# [REQUIRED WORK]
An exact copy of the entries, with every picture omitted, is what is needed here.

Dataset entries
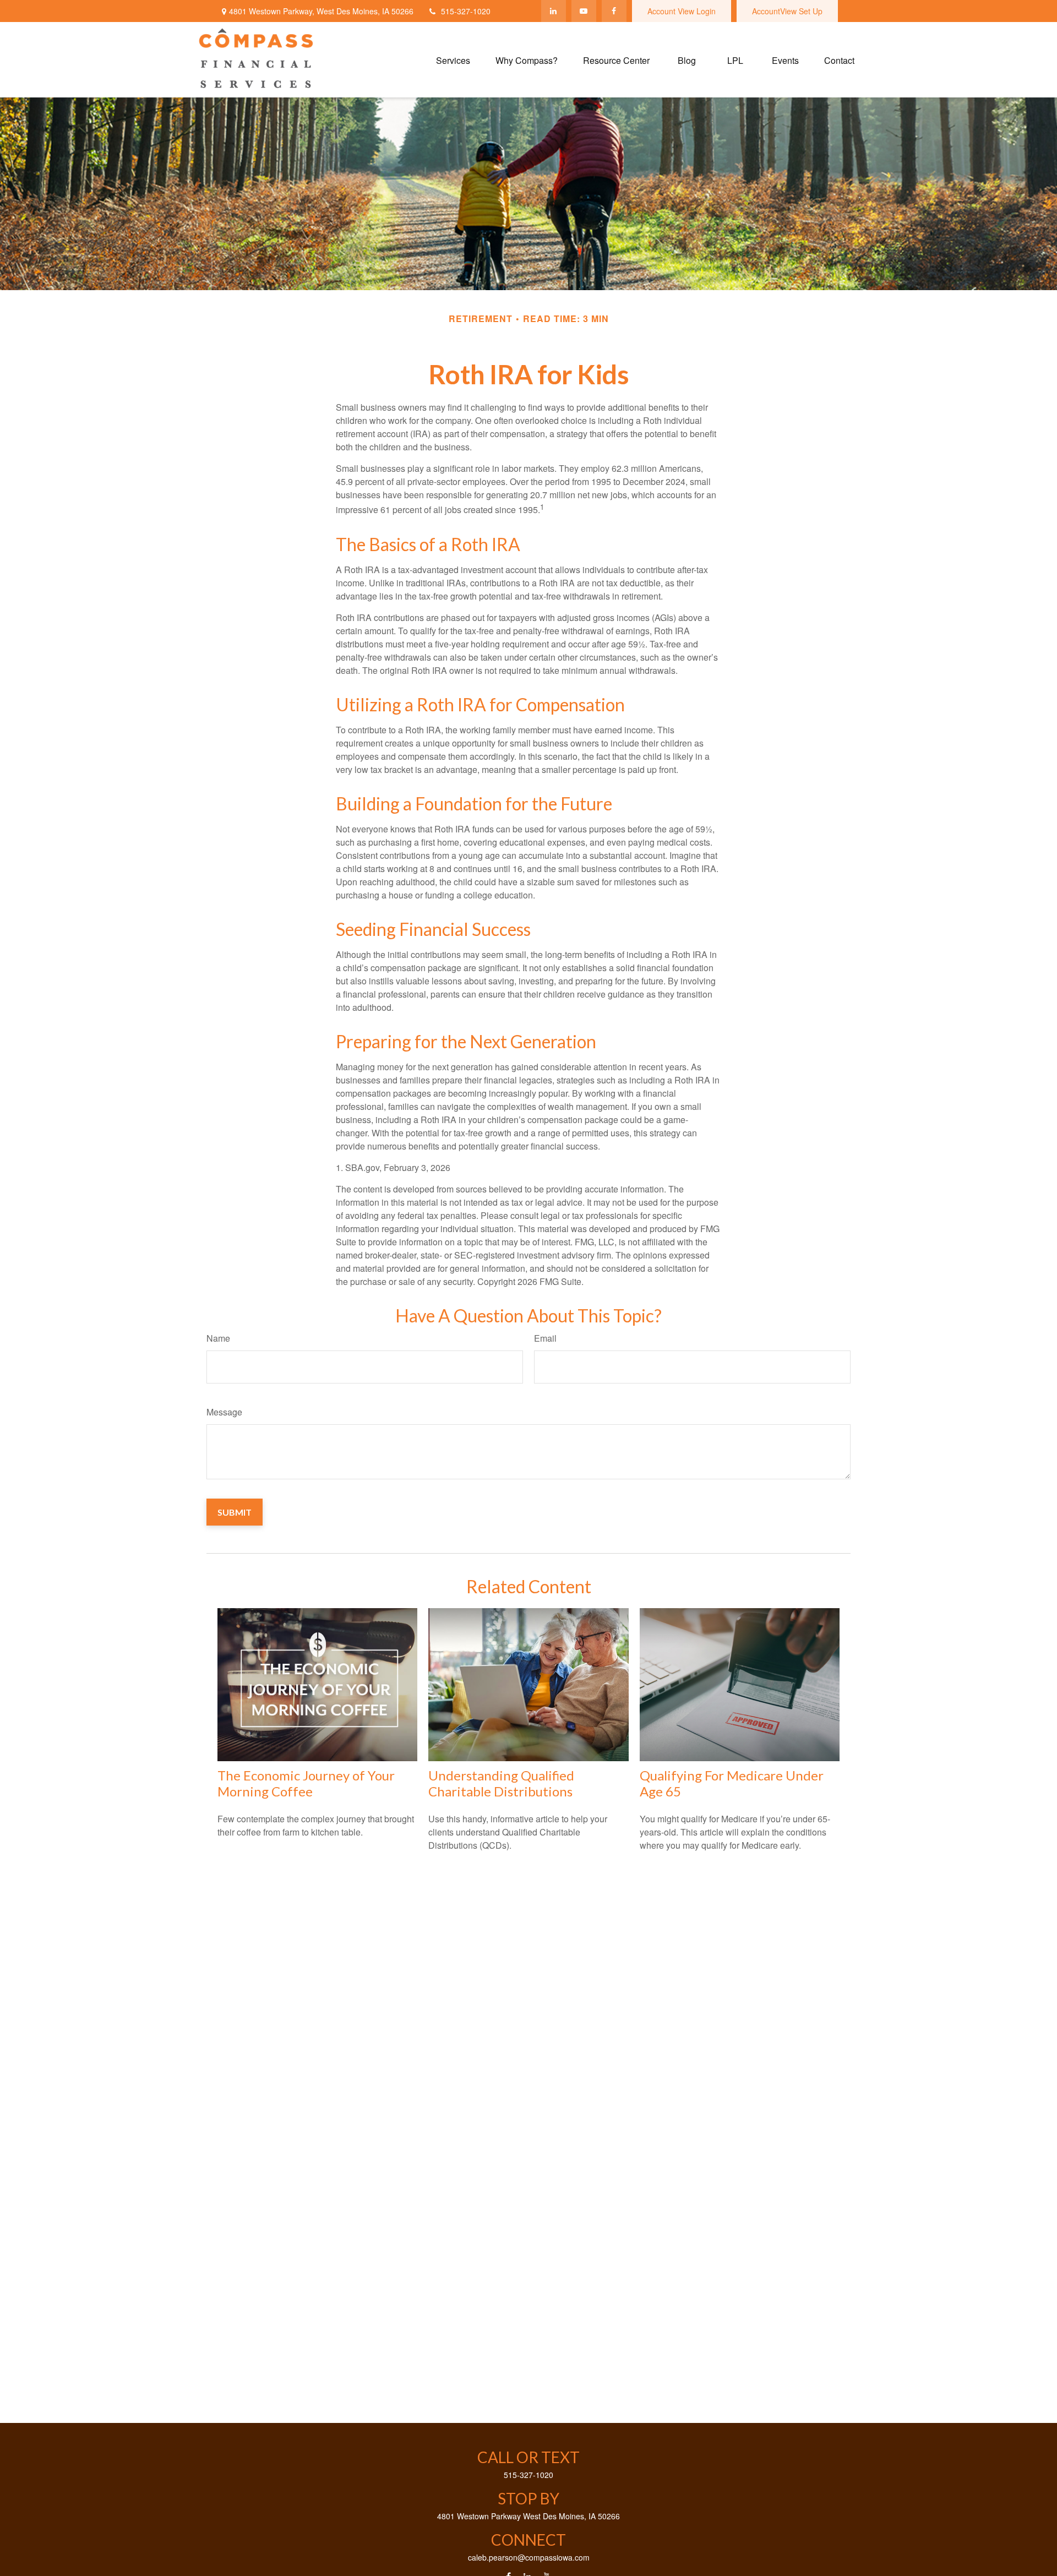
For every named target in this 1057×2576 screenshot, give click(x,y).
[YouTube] (583, 11)
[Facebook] (614, 11)
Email (545, 1338)
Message (224, 1412)
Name (218, 1338)
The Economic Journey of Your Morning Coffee (306, 1783)
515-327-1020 (466, 11)
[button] (453, 60)
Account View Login (681, 11)
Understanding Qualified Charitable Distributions (501, 1783)
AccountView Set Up (787, 11)
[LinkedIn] (553, 11)
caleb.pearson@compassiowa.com (529, 2557)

# [EXPECTED OUTPUT]
For every named target in this 1057×2576 screenshot, give click(x,y).
[YouTube] (583, 11)
[Facebook] (614, 11)
Email (545, 1338)
Message (224, 1412)
Name (218, 1338)
The Economic Journey of Your Morning Coffee (306, 1783)
515-327-1020 (466, 11)
[button] (453, 60)
Account View Login (681, 11)
Understanding Qualified Charitable Distributions (501, 1783)
AccountView Set Up (787, 11)
[LinkedIn] (553, 11)
caleb.pearson@compassiowa.com (529, 2557)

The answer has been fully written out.